They clung together in the wreckage of their home, trying to breathe softly, softly, because they could hear the footsteps crunching against broken glass and wood and safety, and it was only getting closer.

Shallow breaths, she whispered to him, and he nodded against her fur. It was hard to breathe softly with his heart thumping so strongly, and all he wanted to do was suck in a big gulp of air and maybe it would slow down. Maybe the tightness would go away. Maybe the pain would stop. But no, softly, softly. That was the only way.

The air was thick with a thousand fluttering remnants of what had once been tall and strong, and they tickled at his nose and throat, and clung to his lashes when he peeked out from behind her golden form, now dulled by a coat of dust and grime. He could feel it settling on him as well, and wondered if they would be able to tell him from the spars of wood arching from the ground like gravestone markers. Just another piece of wood; look, it was not even breathing!

The sound of death split the air a little way away, a harsh crack as round lead was propelled forward, and they clutched each other tighter. A round ball of boy and daemon so linked you could not tell where fur ended and hair began. Eyes squeezed shut and heart thumping, they shook together.

Shallow breaths, Joachim! she insisted, but he could feel the tightness gripping harder. What if all that dust was gathering inside of him, coating his nose and throat every time he took a tiny breath, and slowly, slowly blocking him up until he tried to take a big breath and there was only dirt. Buried alive, from the inside out. He wanted to breathe, he needed to breathe, he couldn't breathe...!

He breathed, short and sharp and hard, and even as Herescha silently wailed, his breath hitched, that dust catching and holding his throat – and he coughed.

He clapped a hand over his mouth immediately, but the sound kept coming, even louder from behind his smothering palm. It shook them free of each other, and his eyes were watering too strongly to obey her frantic tugs, her desperate pleas for them to run, run away from the footsteps that were now even closer and faster. Wood creaked as it was shouldered aside, and bright light streamed in, making him wince and turn his head away from the forms outlined against it. Herescha bristled beside him, coyote-teeth bared as she readied for defence. But the nearest daemon was out of range, a mink high on the uniformed shoulder of its soldier.

Joachim squinted through streaming eyes up the cold-faced man, crouched in the dirt with nowhere to run.
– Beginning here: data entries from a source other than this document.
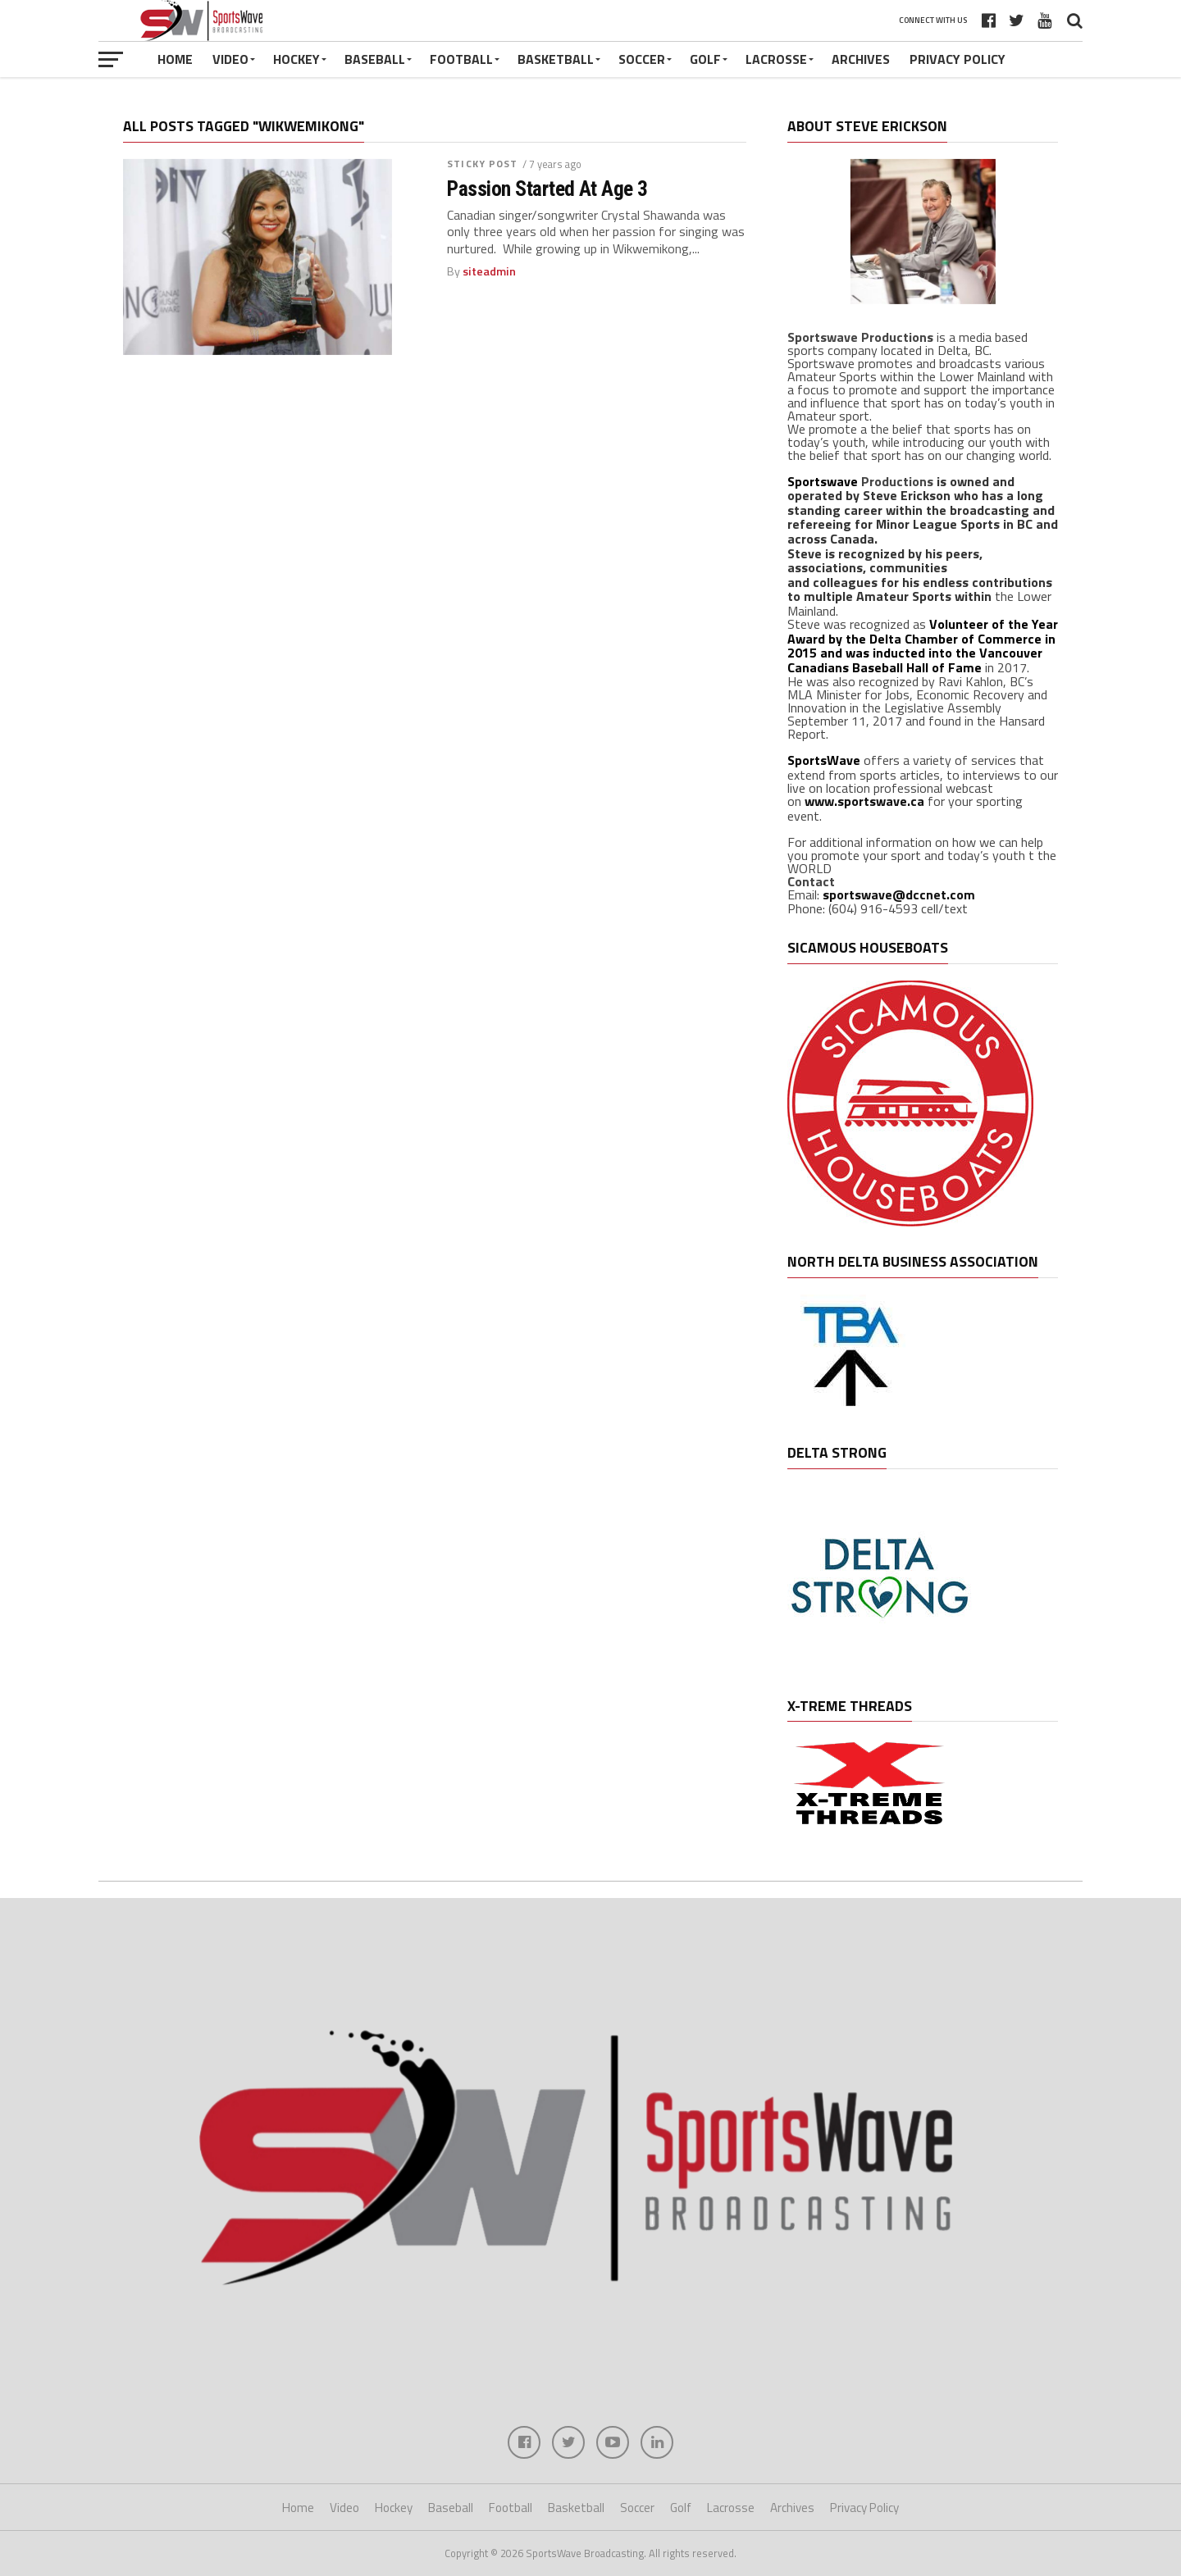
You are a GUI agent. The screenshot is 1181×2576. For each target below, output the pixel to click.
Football (461, 59)
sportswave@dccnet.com (899, 894)
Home (175, 59)
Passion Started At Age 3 (547, 188)
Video (230, 59)
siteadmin (489, 271)
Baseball (374, 59)
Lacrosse (776, 59)
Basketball (556, 59)
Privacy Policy (957, 59)
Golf (705, 59)
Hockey (296, 59)
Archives (861, 59)
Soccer (641, 59)
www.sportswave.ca (864, 801)
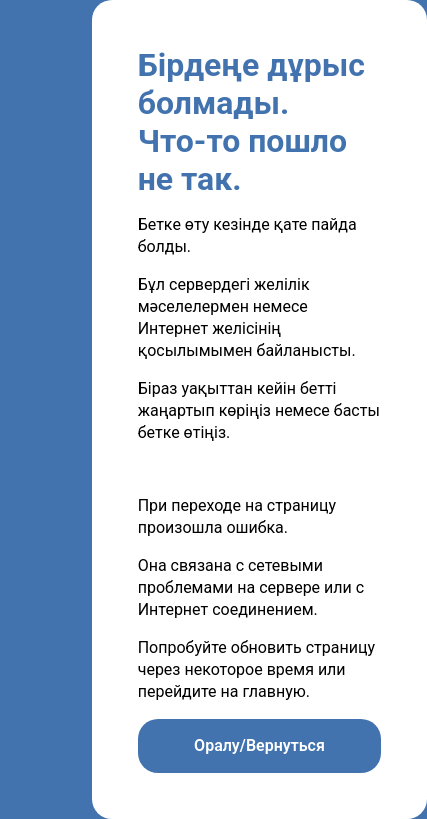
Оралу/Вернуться (259, 745)
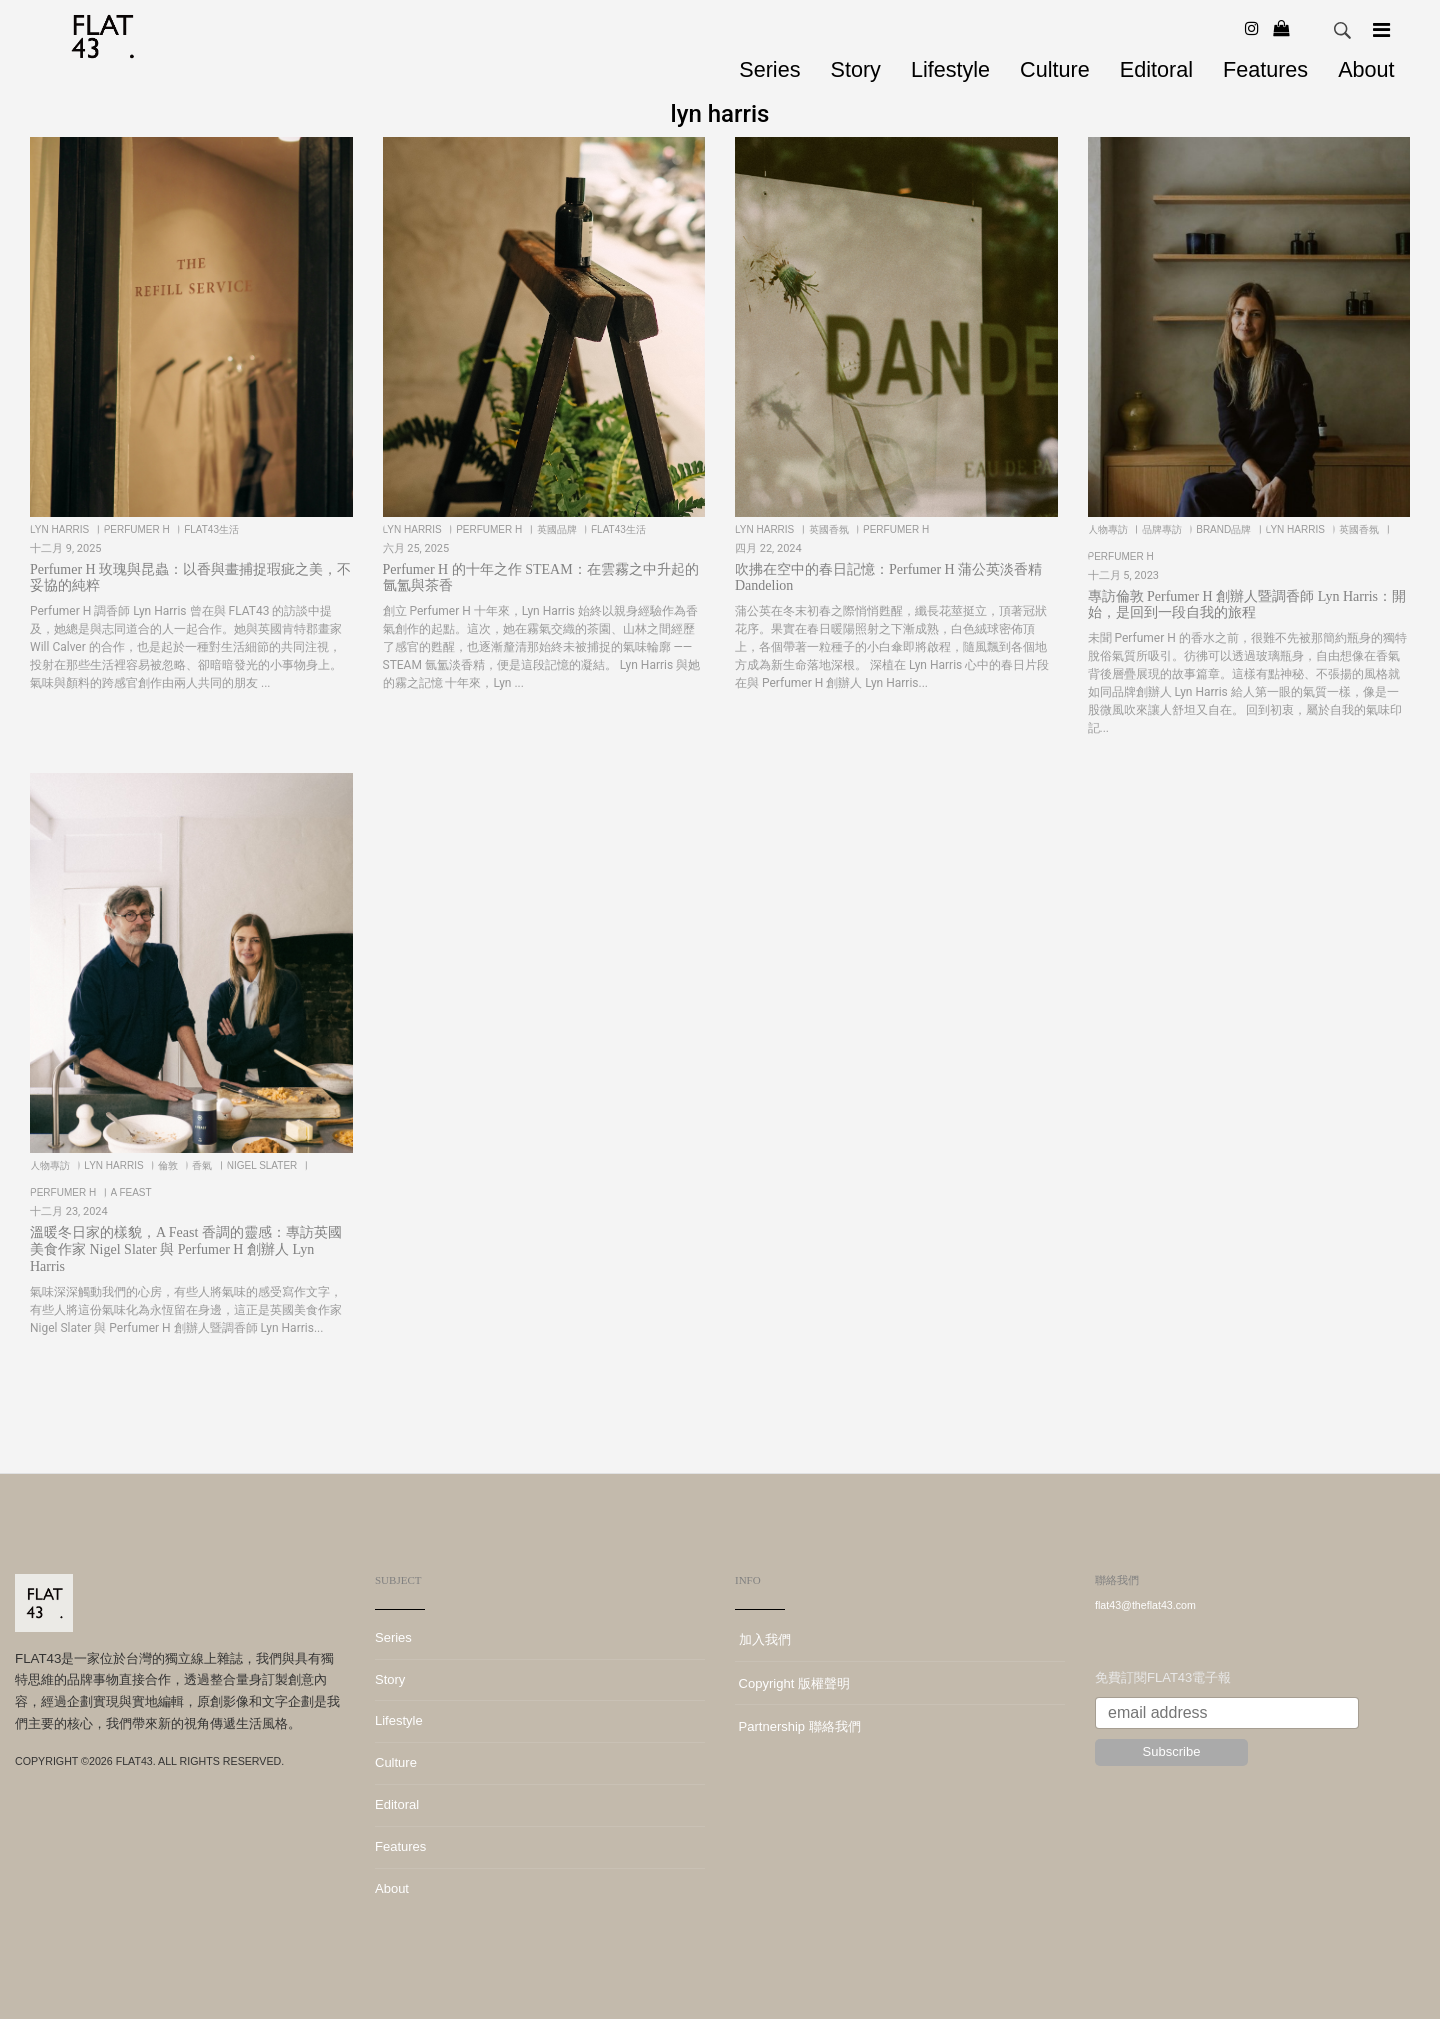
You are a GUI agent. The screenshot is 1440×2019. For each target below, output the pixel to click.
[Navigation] (1381, 30)
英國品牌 (558, 529)
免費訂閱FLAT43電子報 (1163, 1677)
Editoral (1156, 69)
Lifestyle (950, 69)
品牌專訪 (1163, 529)
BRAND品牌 (1225, 529)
He stopped breathing when he saw the gun levelled his way.

"Change your form." It was brusque, disinterested; an order.

He barely heard it, let alone understood it. All he saw was the gloved thumb raising and pulling down on some out-jutted metal, cocking the gun. The mink watched with bright eyes, ears swivelling in consistent alertness.

"Change your form!"

And then Herescha slunk backwards, shrinking as she did so to drop into the large-eared fennec fox form, creeping to his side. He wrapped an arm around her, pulling her close, and they both stared upwards silently.

The gun was lowered, and with a jerk of his head the soldier signalled to his companions. Without a further glance they moved along, dusty boots digging into the ground as they continued their march. The message was clear; he was of no interest.

Some curiosity pulled at him, and despite Herescha's quiet, near-tearful, "Please, Joachim, let us go," he crawled forwards (slowly, slowly) to the edge of the shattered rubble that had been his home, and peered out at the prowling soldiers, so clean and crisp and coloured, as though the dust did not dare touch them. It was best to look in this direction, best to look at where they had not yet come; he did not want to look behind.

A soldier with a sleek and beautiful dog-daemon hailed the others as his daemon pawed at a slanted slat of wood. They swarmed around it, and for a moment he couldn't see anything, until suddenly they parted to throw a girl to the ground, spitting and cursing, her cobra-daemon spreading its ruff and hissing menacingly at the mink, still tucked away safely on its perch.

The soldier raised his gun again, and issued that same strange request. "Change your form."

Joachim waited patiently for the daemon to do so, waited for the soldiers to move on.

"Change your form!"

And then Herescha whispered, "He cannot!" just as the snake-daemon cried, "Alita, I'm so sorry...!" and Joachim threw himself to the ground, to the dirt, as death rang high and loud once again, and someone's breathing stopped.

They clung to each other in the wreckage of their home, breathing softly, softly, because anything more was bound to be loud when there was no other sound to be heard.